The school district residents will still have to vote on a school bond referendum to fund the remaining 40 percent of the cost of a new school. The Moose Lake School Board will make the decision about scheduling an election later in the year.
Greg Crowe, the school district’s financial adviser from Ehlers and Associates, explained in a recent telephone interview that the property owners would have had to pay $2.6 million a year on a $33 million bond for 20 years if a school board referendum had been passed by the voters earlier.
Under the Triple Equalization Aid, the state will pay $1.6 million per year.
“Instead of $51 million total for the bond and principal and interest, the state portion will be $30 million,” he added. “There will be more information coming in the next couple of months for the voters about the state’s share and the tax plan.”

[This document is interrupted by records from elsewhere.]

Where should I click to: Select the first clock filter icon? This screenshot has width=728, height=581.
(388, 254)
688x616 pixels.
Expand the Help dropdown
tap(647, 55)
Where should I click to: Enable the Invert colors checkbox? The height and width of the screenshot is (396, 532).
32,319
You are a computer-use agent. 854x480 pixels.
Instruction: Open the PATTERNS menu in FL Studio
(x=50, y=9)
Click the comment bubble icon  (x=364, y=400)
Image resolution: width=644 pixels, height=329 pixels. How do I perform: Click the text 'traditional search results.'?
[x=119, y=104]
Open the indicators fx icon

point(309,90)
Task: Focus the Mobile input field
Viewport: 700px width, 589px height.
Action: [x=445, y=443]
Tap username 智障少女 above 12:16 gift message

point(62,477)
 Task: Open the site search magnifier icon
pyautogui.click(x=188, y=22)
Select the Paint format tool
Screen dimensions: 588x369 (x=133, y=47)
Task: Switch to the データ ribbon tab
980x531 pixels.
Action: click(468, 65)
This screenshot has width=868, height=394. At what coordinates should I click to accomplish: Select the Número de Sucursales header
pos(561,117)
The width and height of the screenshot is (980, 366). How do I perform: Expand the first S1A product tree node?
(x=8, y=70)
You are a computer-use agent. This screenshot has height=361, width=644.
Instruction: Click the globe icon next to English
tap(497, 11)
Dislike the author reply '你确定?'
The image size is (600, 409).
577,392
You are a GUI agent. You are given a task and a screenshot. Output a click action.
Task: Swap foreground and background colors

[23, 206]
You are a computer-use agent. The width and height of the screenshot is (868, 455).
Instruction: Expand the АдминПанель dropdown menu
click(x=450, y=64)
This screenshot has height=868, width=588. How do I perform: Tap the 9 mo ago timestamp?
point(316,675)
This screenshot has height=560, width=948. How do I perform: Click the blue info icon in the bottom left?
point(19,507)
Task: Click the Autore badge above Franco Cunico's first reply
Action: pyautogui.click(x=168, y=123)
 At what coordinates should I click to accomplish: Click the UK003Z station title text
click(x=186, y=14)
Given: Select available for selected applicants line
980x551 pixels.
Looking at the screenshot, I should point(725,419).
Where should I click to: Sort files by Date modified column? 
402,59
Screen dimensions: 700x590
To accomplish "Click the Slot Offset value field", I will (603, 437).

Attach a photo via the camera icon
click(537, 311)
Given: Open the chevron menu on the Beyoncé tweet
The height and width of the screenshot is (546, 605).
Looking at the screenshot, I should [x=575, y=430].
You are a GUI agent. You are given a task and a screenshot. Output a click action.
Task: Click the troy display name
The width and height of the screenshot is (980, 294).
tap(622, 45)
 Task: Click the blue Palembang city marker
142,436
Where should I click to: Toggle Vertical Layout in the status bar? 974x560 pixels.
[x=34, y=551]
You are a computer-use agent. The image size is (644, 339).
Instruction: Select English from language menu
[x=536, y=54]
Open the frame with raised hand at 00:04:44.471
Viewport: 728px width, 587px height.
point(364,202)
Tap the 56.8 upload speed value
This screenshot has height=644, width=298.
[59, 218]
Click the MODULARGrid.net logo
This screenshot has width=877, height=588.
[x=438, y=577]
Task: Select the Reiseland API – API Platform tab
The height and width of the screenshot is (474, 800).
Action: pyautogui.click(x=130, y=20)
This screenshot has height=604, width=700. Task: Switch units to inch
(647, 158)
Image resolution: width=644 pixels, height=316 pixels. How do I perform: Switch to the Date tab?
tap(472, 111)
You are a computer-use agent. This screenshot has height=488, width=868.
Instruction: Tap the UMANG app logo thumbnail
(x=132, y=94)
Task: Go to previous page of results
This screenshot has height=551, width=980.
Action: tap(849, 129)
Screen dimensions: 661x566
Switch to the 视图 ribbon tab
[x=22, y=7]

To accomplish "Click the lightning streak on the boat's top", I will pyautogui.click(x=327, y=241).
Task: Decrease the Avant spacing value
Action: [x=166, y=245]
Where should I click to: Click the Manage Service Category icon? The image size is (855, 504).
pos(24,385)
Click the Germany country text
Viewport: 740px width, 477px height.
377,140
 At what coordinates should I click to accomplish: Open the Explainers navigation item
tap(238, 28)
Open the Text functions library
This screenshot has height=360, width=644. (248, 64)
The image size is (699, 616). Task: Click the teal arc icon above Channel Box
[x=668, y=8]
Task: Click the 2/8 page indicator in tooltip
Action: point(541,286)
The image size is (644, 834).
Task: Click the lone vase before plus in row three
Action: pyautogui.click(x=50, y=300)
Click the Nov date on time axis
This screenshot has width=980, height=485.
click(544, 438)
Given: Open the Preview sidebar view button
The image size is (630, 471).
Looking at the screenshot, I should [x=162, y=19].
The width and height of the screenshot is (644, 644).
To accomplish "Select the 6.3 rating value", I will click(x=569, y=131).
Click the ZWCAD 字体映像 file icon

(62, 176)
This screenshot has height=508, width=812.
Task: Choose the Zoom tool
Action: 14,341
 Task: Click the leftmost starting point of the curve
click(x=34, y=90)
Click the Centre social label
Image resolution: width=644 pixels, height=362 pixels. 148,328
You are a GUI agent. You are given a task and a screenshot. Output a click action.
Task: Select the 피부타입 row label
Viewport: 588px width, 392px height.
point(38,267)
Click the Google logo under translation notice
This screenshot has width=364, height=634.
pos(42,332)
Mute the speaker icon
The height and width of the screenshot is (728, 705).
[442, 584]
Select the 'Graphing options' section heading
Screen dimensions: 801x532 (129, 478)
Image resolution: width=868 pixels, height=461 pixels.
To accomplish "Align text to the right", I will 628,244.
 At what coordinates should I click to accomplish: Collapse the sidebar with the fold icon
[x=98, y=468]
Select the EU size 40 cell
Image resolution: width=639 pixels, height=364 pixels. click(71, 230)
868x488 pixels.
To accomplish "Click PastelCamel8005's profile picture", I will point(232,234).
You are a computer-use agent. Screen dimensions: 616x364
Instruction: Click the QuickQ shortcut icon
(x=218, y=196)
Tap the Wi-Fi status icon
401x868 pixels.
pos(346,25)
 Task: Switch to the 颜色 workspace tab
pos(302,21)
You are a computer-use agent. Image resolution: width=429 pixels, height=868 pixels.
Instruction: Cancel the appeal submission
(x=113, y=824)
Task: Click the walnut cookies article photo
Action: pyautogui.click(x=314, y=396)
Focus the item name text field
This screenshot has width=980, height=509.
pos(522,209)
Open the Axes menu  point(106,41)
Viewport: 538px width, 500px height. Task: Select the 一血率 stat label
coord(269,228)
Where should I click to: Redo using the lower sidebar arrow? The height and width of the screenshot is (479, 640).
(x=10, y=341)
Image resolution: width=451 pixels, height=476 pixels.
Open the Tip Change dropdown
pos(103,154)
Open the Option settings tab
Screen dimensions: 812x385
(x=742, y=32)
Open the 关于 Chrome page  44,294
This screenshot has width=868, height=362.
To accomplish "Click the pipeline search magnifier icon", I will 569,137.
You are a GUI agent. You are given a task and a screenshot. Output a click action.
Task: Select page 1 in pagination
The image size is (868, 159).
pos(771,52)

The new legislation is good news to those who have supported a new school.
“I think that this is really exciting,” said Kuster. “Now the local residents only have to pay 40 percent of the cost of a new school.”
“We did what we could,” said Bruce Lourey, another supporter from the community who traveled to St. Paul to speak to the legislators. “We’re real excited. It passed by a wide margin. That’s a huge plus for Moose Lake. We can actually afford to build a new school now.”
“I am excited that, after two years of trying to get help from the Legislature, that we were able to secure a funding stream that will give us a good chance of passing a bond in Moose Lake,” wrote Supt. Indihar in an email message. “To reduce the tax impact by over half is a big deal.
“I am thankful to Senator Tony Lourey and Representative Mike Sundin for their authorization of our bill that passed this session. Also, there was a community group from Moose Lake that became politically active to help pass our bill. Their work at the Capitol made a huge difference in helping pass our bill.”